### GIVEN DATA:
────
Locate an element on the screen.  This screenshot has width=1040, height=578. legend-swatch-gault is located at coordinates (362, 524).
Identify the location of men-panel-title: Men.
────
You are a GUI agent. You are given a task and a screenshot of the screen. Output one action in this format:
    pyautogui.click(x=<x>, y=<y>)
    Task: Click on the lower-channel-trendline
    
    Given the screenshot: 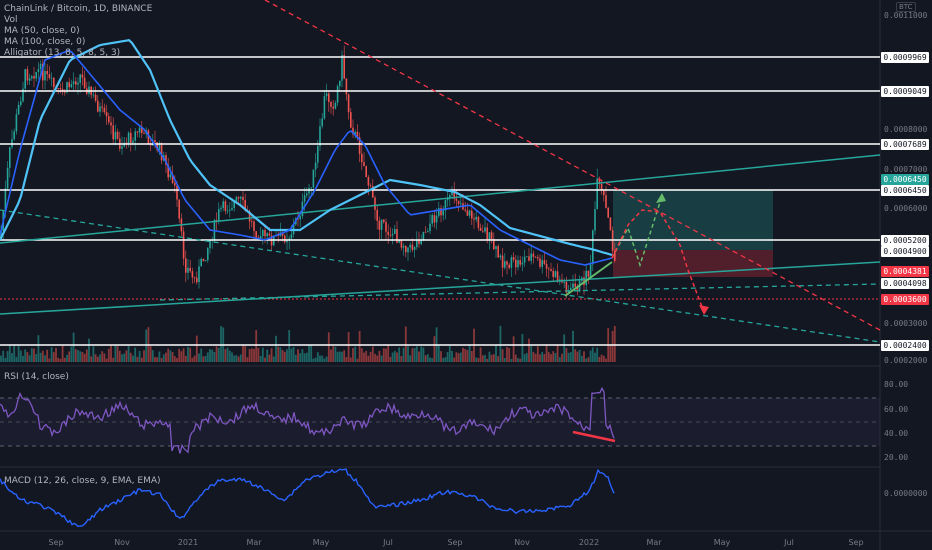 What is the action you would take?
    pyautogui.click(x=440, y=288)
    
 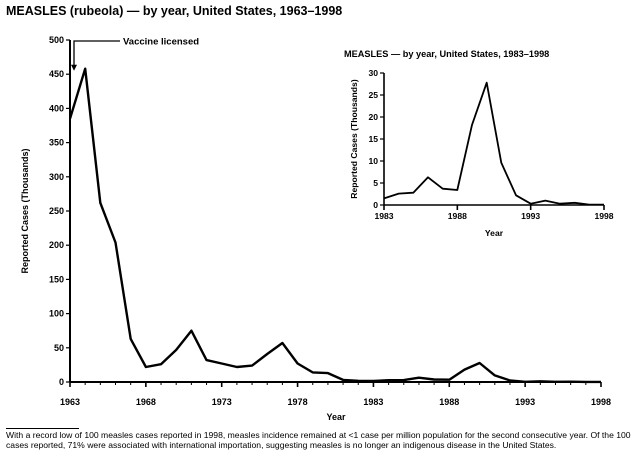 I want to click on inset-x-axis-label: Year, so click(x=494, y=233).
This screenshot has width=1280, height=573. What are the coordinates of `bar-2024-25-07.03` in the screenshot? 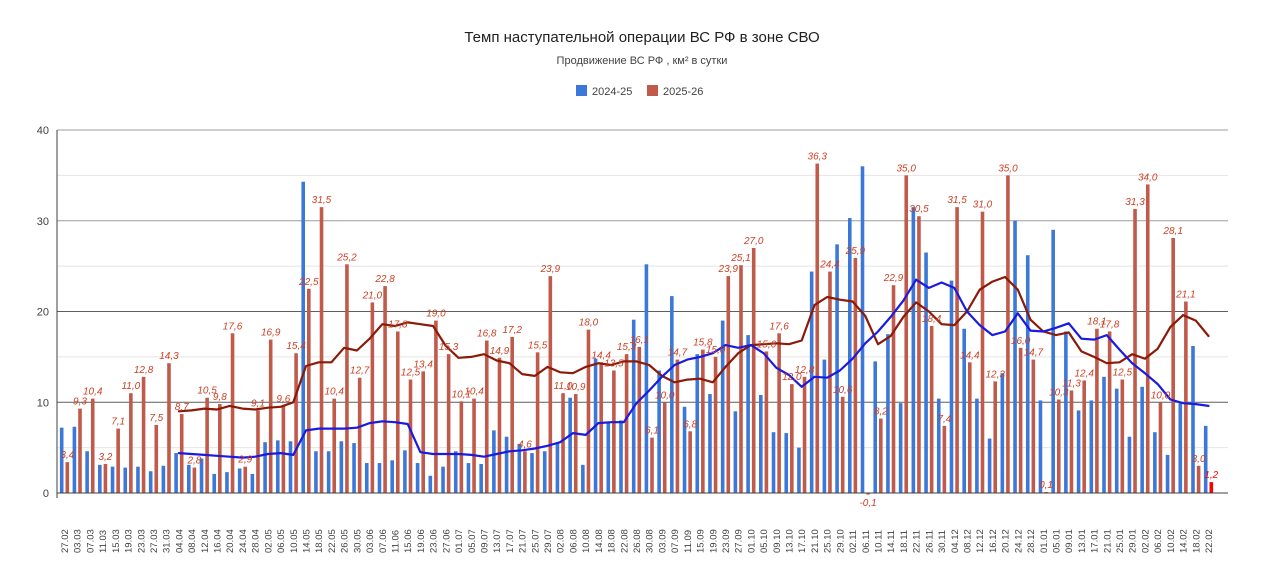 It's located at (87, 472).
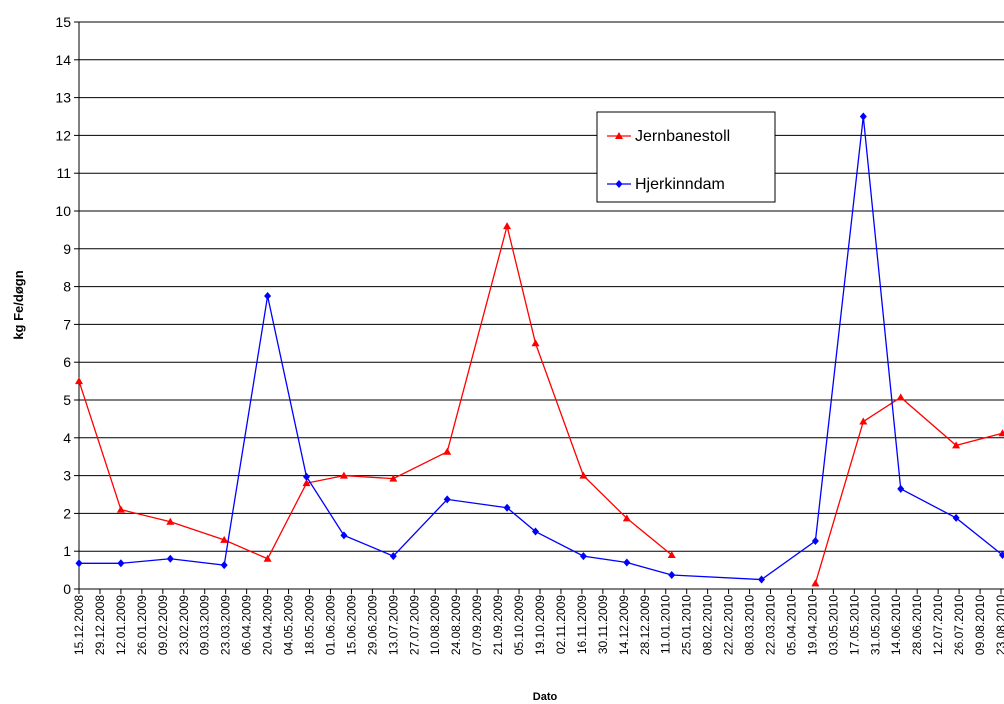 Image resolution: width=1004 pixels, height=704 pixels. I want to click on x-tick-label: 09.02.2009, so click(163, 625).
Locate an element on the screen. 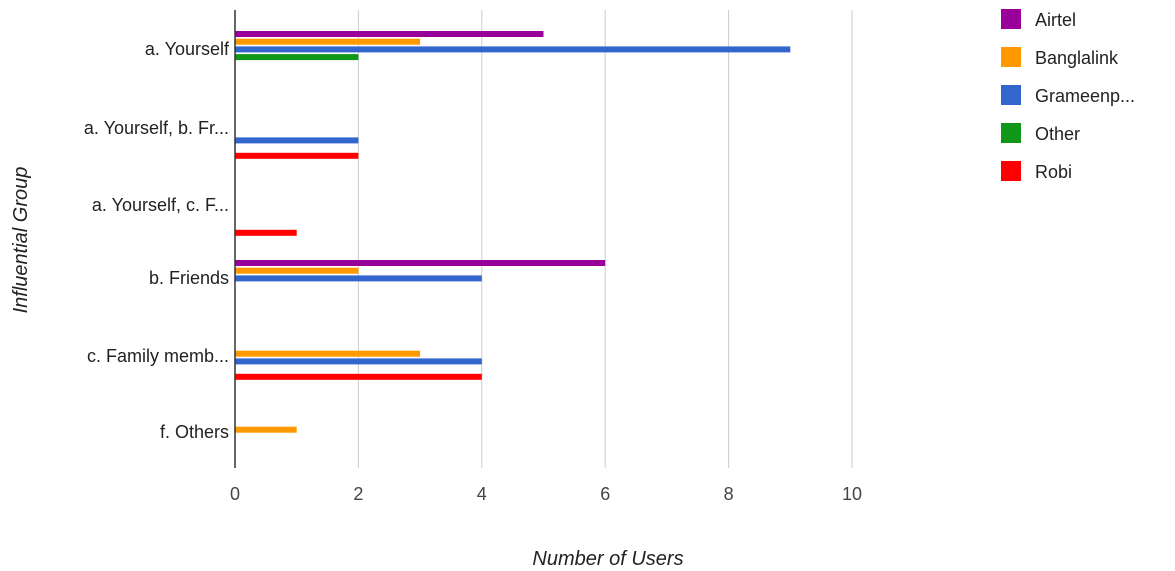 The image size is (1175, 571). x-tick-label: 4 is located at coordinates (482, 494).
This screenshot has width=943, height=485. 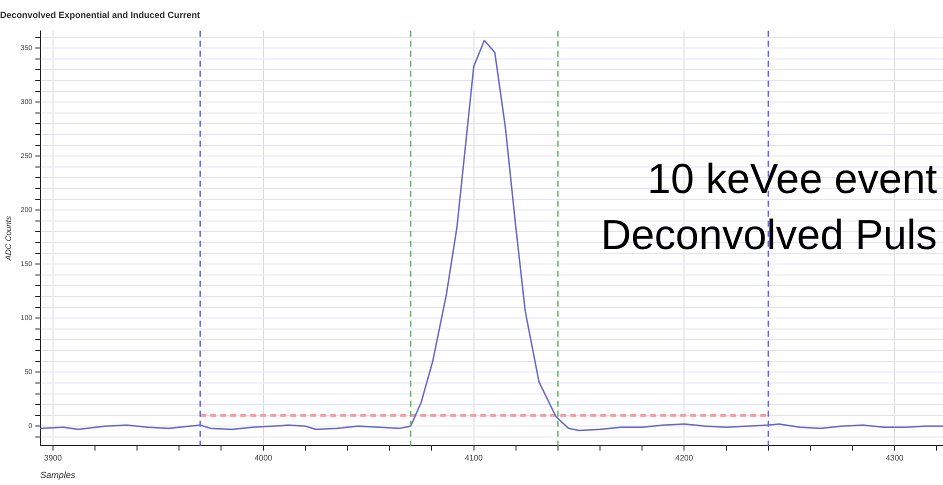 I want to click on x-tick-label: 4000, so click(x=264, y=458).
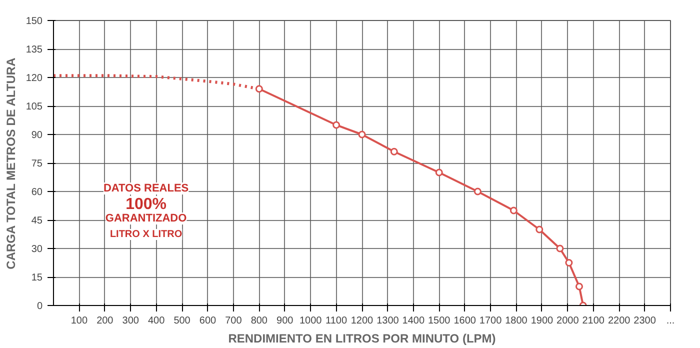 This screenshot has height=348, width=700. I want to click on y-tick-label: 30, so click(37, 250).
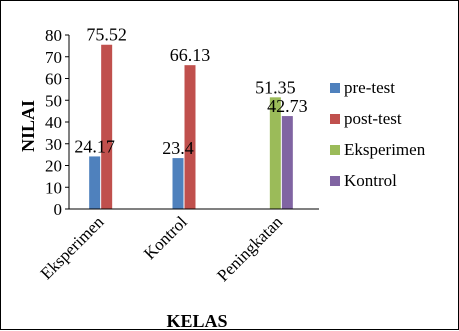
────
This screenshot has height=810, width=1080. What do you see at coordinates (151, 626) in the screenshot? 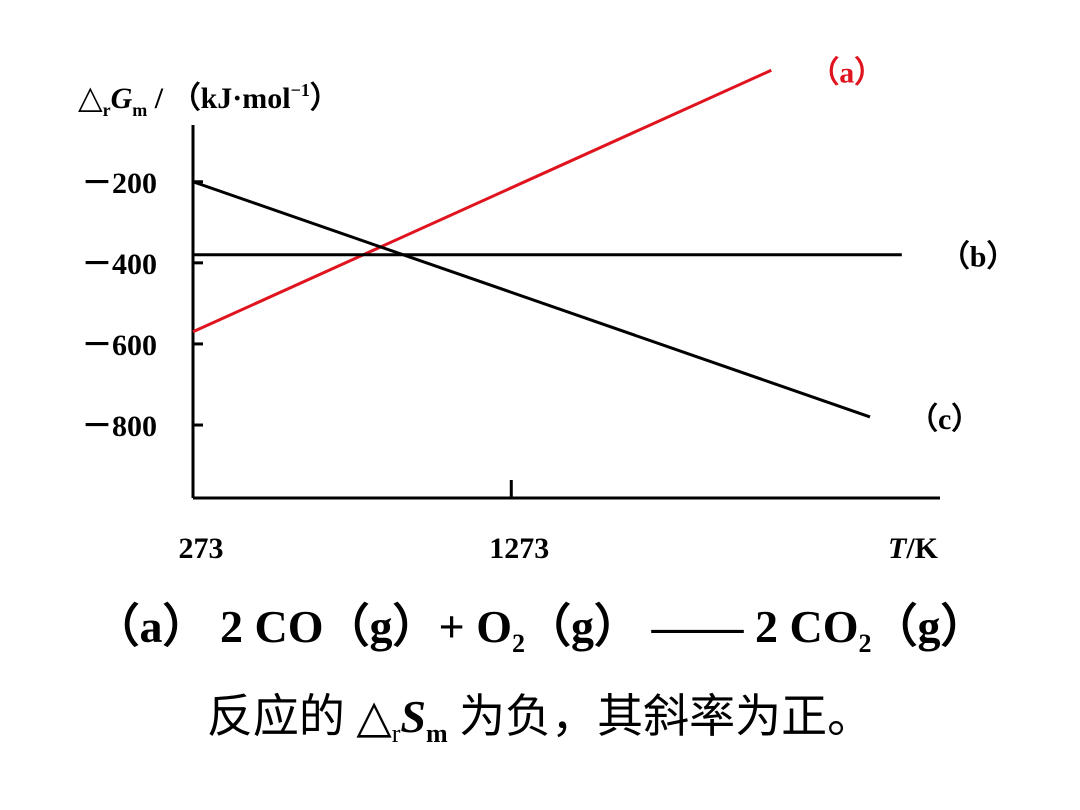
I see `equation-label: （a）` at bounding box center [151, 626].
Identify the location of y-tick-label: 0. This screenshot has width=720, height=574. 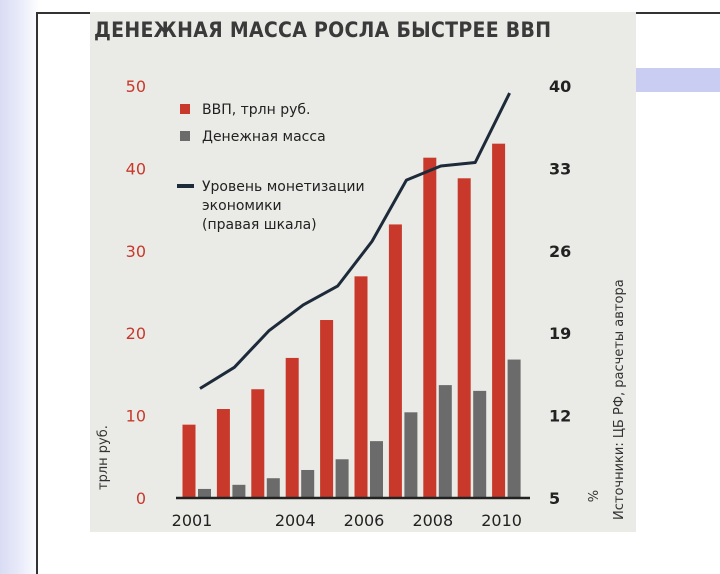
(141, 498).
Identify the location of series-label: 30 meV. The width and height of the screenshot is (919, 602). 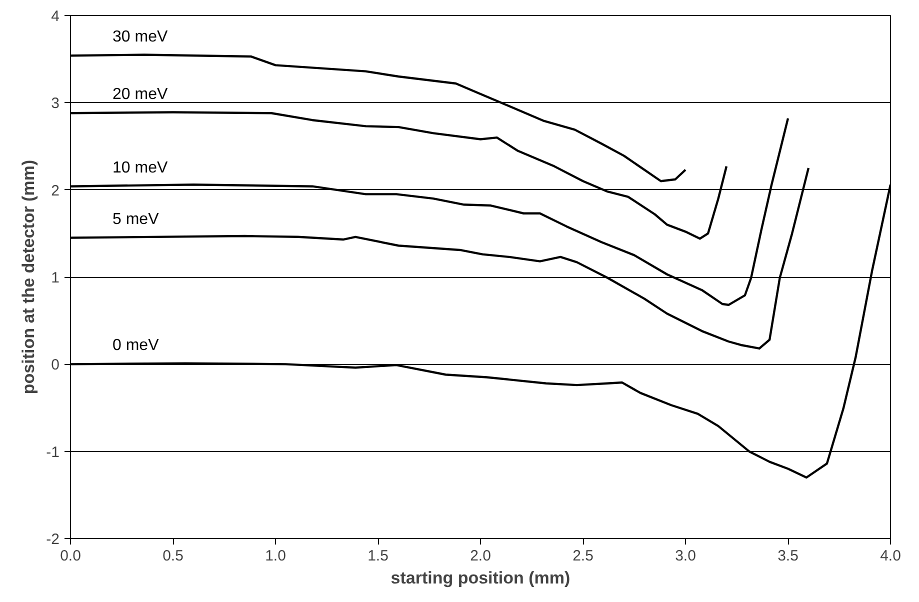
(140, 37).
────
### TASK DIRECTIONS:
Retype the part of the items that opens with the line containing "coordinates (362, 524)." and closes with the line containing "Identify the location of men-panel-title: Men.", keeping both of those lines.

### WRITTEN SOLUTION:
Locate an element on the screen.  This screenshot has width=1040, height=578. legend-swatch-gault is located at coordinates (362, 524).
Identify the location of men-panel-title: Men.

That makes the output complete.